■ **Written instruction**:
Rewrite every line of the records below as a Markdown table with the columns "Row" and "Line", numbering the rows in order and omitting blank lines.

··· Provided data

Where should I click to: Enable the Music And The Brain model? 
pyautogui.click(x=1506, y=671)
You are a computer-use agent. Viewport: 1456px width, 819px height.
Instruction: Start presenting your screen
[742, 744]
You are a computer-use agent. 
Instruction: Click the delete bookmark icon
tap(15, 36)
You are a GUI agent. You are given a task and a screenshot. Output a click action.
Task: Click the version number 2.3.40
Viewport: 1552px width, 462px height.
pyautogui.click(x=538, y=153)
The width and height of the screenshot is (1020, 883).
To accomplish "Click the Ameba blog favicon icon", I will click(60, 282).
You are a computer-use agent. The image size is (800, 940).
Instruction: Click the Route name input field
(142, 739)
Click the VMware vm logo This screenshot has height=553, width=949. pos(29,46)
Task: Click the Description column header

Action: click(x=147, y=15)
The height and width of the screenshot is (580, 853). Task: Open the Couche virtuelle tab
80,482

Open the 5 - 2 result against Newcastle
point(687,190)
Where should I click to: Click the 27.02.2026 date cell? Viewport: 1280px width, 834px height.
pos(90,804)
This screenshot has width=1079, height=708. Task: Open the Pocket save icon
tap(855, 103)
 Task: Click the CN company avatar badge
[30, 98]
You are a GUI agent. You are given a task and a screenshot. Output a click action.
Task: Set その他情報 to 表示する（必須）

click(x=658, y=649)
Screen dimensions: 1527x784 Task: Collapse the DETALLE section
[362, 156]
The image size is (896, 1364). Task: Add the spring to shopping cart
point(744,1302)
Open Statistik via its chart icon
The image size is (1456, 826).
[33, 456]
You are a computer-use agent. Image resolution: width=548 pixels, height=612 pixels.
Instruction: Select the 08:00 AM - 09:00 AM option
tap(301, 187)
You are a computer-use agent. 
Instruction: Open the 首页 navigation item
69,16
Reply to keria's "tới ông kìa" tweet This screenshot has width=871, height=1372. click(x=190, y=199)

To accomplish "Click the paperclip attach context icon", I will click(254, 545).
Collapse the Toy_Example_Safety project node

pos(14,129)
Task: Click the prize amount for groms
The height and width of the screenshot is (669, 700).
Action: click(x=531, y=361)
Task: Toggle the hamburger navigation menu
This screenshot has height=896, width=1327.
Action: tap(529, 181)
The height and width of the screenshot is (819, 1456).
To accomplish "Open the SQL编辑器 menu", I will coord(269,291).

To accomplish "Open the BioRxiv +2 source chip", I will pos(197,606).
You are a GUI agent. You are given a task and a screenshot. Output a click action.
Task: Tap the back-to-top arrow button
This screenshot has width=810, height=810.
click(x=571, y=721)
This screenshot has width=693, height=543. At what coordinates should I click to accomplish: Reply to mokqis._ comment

······

■ **Result for this exercise**:
| Row | Line |
|---|---|
| 1 | Where should I click to: Enable the Music And The Brain model?  |
| 2 | pyautogui.click(x=1506, y=671) |
| 3 | You are a computer-use agent. Viewport: 1456px width, 819px height. |
| 4 | Instruction: Start presenting your screen |
| 5 | [742, 744] |
| 6 | You are a computer-use agent.  |
| 7 | Instruction: Click the delete bookmark icon |
| 8 | tap(15, 36) |
| 9 | You are a GUI agent. You are given a task and a screenshot. Output a click action. |
| 10 | Task: Click the version number 2.3.40 |
| 11 | Viewport: 1552px width, 462px height. |
| 12 | pyautogui.click(x=538, y=153) |
| 13 | The width and height of the screenshot is (1020, 883). |
| 14 | To accomplish "Click the Ameba blog favicon icon", I will click(60, 282). |
| 15 | You are a computer-use agent. The image size is (800, 940). |
| 16 | Instruction: Click the Route name input field |
| 17 | (142, 739) |
| 18 | Click the VMware vm logo This screenshot has height=553, width=949. pos(29,46) |
| 19 | Task: Click the Description column header |
| 20 | Action: click(x=147, y=15) |
| 21 | The height and width of the screenshot is (580, 853). Task: Open the Couche virtuelle tab |
| 22 | 80,482 |
| 23 | Open the 5 - 2 result against Newcastle |
| 24 | point(687,190) |
| 25 | Where should I click to: Click the 27.02.2026 date cell? Viewport: 1280px width, 834px height. |
| 26 | pos(90,804) |
| 27 | This screenshot has width=1079, height=708. Task: Open the Pocket save icon |
| 28 | tap(855, 103) |
| 29 |  Task: Click the CN company avatar badge |
| 30 | [30, 98] |
| 31 | You are a GUI agent. You are given a task and a screenshot. Output a click action. |
| 32 | Task: Set その他情報 to 表示する（必須） |
| 33 | click(x=658, y=649) |
| 34 | Screen dimensions: 1527x784 Task: Collapse the DETALLE section |
| 35 | [362, 156] |
| 36 | The image size is (896, 1364). Task: Add the spring to shopping cart |
| 37 | point(744,1302) |
| 38 | Open Statistik via its chart icon |
| 39 | The image size is (1456, 826). |
| 40 | [33, 456] |
| 41 | You are a computer-use agent. Image resolution: width=548 pixels, height=612 pixels. |
| 42 | Instruction: Select the 08:00 AM - 09:00 AM option |
| 43 | tap(301, 187) |
| 44 | You are a computer-use agent.  |
| 45 | Instruction: Open the 首页 navigation item |
| 46 | 69,16 |
| 47 | Reply to keria's "tới ông kìa" tweet This screenshot has width=871, height=1372. click(x=190, y=199) |
| 48 | To accomplish "Click the paperclip attach context icon", I will click(254, 545). |
| 49 | Collapse the Toy_Example_Safety project node |
| 50 | pos(14,129) |
| 51 | Task: Click the prize amount for groms |
| 52 | The height and width of the screenshot is (669, 700). |
| 53 | Action: click(x=531, y=361) |
| 54 | Task: Toggle the hamburger navigation menu |
| 55 | This screenshot has height=896, width=1327. |
| 56 | Action: tap(529, 181) |
| 57 | The height and width of the screenshot is (819, 1456). |
| 58 | To accomplish "Open the SQL编辑器 menu", I will coord(269,291). |
| 59 | To accomplish "Open the BioRxiv +2 source chip", I will pos(197,606). |
| 60 | You are a GUI agent. You are given a task and a screenshot. Output a click action. |
| 61 | Task: Tap the back-to-top arrow button |
| 62 | This screenshot has width=810, height=810. |
| 63 | click(x=571, y=721) |
| 64 | This screenshot has width=693, height=543. At what coordinates should I click to accomplish: Reply to mokqis._ comment |